▸ PROBLEM TO WORK ON:
From the line containing "How do I perform: Open" through the last line of the entries below, repeat each line word for word and leave out the rest.

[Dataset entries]
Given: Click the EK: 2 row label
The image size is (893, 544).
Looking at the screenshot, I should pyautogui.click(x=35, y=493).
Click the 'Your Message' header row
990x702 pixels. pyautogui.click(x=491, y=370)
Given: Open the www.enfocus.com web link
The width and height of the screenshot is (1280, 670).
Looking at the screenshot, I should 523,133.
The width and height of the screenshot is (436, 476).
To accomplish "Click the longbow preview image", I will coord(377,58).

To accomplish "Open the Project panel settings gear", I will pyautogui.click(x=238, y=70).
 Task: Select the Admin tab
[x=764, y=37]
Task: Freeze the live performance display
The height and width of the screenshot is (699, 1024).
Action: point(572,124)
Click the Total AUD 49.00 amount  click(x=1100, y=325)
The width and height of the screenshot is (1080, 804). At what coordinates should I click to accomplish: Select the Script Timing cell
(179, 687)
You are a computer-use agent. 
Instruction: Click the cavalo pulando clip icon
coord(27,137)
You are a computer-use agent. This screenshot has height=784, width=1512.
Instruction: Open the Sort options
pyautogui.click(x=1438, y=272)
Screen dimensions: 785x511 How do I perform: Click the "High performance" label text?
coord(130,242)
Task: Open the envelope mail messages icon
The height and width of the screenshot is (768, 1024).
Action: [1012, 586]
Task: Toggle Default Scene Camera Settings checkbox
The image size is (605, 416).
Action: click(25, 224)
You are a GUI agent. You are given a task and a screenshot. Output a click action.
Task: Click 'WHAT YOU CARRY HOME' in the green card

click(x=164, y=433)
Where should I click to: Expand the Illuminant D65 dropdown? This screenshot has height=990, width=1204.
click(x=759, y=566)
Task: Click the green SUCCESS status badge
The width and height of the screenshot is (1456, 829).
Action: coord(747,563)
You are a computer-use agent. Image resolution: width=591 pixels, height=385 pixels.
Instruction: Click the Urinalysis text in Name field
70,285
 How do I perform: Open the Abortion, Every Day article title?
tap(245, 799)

▸ PROBLEM SOLUTION:
 How do I perform: Open the Abortion, Every Day article title?
tap(245, 799)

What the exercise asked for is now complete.